Rewrite everything from the line containing "Given: Click the Grand View Research logo" down to the line containing "Action: (x=47, y=508)", substituting "web browser" for each "browser" and changing nothing else in those lines.

Lines for pointing to text and elements
>>

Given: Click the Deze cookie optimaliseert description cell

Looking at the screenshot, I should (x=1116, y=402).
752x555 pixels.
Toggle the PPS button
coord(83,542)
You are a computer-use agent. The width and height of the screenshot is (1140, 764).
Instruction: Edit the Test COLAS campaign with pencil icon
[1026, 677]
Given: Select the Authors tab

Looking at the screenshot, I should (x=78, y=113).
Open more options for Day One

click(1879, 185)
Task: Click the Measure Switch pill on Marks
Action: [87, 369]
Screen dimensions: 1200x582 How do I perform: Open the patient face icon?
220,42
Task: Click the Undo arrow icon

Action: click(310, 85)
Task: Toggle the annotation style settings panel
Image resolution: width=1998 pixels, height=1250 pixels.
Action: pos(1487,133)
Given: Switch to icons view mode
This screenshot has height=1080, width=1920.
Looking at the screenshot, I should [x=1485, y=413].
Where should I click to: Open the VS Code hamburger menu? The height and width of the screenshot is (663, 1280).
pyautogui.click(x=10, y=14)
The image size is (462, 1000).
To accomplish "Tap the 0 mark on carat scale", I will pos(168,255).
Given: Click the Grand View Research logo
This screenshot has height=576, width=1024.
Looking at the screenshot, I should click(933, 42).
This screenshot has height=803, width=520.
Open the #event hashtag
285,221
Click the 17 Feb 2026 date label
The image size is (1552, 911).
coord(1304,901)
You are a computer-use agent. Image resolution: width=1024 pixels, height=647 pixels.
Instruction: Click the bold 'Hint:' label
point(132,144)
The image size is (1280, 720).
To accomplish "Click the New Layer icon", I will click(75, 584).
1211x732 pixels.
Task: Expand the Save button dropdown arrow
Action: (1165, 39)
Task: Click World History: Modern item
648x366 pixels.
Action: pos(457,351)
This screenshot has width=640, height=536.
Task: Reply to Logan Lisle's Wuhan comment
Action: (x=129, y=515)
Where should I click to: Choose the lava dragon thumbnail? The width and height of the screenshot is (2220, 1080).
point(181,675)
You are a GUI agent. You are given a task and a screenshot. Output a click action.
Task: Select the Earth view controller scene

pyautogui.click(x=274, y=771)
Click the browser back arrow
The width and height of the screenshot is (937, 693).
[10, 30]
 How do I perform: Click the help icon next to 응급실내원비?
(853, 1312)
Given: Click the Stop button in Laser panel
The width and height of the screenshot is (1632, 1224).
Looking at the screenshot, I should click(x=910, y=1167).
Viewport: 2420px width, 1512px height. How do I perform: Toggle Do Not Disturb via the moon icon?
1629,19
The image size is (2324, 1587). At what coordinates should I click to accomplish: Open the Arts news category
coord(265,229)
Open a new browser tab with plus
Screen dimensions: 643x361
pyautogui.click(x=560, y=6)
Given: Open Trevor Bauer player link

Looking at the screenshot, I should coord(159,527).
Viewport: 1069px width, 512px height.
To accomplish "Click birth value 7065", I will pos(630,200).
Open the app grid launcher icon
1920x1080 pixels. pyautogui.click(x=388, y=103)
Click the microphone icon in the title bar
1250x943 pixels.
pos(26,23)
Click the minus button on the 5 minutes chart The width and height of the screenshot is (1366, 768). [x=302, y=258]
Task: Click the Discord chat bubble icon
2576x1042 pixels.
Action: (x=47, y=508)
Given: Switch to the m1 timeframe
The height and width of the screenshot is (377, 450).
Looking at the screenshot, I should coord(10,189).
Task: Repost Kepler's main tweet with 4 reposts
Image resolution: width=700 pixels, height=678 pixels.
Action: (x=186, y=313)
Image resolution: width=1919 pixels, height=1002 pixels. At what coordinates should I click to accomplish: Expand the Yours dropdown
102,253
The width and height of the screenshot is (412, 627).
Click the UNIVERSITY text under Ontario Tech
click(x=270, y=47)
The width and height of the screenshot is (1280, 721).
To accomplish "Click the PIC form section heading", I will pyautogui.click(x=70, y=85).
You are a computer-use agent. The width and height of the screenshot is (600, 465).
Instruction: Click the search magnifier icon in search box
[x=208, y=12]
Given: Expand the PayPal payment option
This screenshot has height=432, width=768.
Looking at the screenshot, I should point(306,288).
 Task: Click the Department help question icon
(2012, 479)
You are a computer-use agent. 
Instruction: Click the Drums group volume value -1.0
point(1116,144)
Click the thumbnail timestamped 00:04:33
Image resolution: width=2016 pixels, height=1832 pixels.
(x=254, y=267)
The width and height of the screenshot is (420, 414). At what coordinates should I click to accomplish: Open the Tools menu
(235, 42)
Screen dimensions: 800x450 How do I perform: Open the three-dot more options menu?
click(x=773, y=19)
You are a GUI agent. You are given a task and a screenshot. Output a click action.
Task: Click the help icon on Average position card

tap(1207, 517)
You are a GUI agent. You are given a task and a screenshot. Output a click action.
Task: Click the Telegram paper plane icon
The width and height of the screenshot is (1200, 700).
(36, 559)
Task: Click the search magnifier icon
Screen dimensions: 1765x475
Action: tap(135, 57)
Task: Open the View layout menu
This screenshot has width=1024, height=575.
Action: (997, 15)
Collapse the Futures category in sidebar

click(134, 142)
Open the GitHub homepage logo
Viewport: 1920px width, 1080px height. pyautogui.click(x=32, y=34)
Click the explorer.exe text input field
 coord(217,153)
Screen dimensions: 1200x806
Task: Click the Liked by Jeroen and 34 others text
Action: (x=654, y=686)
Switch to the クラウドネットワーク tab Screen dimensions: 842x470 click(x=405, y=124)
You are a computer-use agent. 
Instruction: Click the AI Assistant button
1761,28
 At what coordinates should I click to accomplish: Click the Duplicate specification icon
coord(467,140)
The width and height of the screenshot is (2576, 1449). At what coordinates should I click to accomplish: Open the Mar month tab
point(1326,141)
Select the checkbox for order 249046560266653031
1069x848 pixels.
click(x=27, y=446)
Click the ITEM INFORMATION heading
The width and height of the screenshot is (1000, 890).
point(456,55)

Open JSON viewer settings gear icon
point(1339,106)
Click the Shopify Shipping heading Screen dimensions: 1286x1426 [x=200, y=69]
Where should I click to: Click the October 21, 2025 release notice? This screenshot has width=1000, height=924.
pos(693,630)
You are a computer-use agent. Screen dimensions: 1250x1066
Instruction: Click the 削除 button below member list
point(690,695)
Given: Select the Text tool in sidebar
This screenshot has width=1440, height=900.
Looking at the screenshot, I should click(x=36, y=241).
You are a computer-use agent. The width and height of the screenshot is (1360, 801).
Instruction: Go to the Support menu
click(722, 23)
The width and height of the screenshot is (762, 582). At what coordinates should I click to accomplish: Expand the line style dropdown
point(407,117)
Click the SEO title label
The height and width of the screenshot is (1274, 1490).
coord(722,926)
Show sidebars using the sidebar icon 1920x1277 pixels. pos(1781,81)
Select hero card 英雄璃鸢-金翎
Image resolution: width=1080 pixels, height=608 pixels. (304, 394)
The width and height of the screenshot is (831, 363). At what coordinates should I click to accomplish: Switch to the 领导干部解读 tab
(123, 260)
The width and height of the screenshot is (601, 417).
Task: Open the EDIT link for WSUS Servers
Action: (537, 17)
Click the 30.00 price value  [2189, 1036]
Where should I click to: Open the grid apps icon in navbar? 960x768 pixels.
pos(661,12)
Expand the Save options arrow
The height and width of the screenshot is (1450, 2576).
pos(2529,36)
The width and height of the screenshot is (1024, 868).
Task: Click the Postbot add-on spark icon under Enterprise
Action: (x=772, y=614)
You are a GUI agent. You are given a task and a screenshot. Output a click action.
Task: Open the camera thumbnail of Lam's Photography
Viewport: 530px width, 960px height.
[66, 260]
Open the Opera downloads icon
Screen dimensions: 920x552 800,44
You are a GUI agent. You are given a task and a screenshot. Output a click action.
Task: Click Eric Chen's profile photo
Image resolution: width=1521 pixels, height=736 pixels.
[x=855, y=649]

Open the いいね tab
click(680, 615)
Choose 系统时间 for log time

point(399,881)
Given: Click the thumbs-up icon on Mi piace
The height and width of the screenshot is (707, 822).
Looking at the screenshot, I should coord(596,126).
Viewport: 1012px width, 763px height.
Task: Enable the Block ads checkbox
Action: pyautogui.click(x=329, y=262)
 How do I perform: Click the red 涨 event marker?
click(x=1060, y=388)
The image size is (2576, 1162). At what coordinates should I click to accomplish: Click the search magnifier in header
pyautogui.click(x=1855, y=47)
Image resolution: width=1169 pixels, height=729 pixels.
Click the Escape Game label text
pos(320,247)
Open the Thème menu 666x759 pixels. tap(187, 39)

<<

=== Expected answer ===
Given: Click the Grand View Research logo
This screenshot has height=576, width=1024.
Looking at the screenshot, I should click(933, 42).
This screenshot has height=803, width=520.
Open the #event hashtag
285,221
Click the 17 Feb 2026 date label
The image size is (1552, 911).
coord(1304,901)
You are a computer-use agent. Image resolution: width=1024 pixels, height=647 pixels.
Instruction: Click the bold 'Hint:' label
point(132,144)
The image size is (1280, 720).
To accomplish "Click the New Layer icon", I will click(75, 584).
1211x732 pixels.
Task: Expand the Save button dropdown arrow
Action: (1165, 39)
Task: Click World History: Modern item
648x366 pixels.
Action: pos(457,351)
This screenshot has width=640, height=536.
Task: Reply to Logan Lisle's Wuhan comment
Action: (x=129, y=515)
Where should I click to: Choose the lava dragon thumbnail? The width and height of the screenshot is (2220, 1080).
point(181,675)
You are a GUI agent. You are given a task and a screenshot. Output a click action.
Task: Select the Earth view controller scene

pyautogui.click(x=274, y=771)
Click the web browser back arrow
The width and height of the screenshot is (937, 693).
[10, 30]
 How do I perform: Click the help icon next to 응급실내원비?
(853, 1312)
Given: Click the Stop button in Laser panel
The width and height of the screenshot is (1632, 1224).
Looking at the screenshot, I should click(x=910, y=1167).
Viewport: 2420px width, 1512px height. How do I perform: Toggle Do Not Disturb via the moon icon?
1629,19
The image size is (2324, 1587). At what coordinates should I click to accomplish: Open the Arts news category
coord(265,229)
Open a new web browser tab with plus
Screen dimensions: 643x361
pyautogui.click(x=560, y=6)
Given: Open Trevor Bauer player link

Looking at the screenshot, I should coord(159,527).
Viewport: 1069px width, 512px height.
To accomplish "Click birth value 7065", I will pos(630,200).
Open the app grid launcher icon
1920x1080 pixels. pyautogui.click(x=388, y=103)
Click the microphone icon in the title bar
1250x943 pixels.
pos(26,23)
Click the minus button on the 5 minutes chart The width and height of the screenshot is (1366, 768). [x=302, y=258]
Task: Click the Discord chat bubble icon
2576x1042 pixels.
Action: (x=47, y=508)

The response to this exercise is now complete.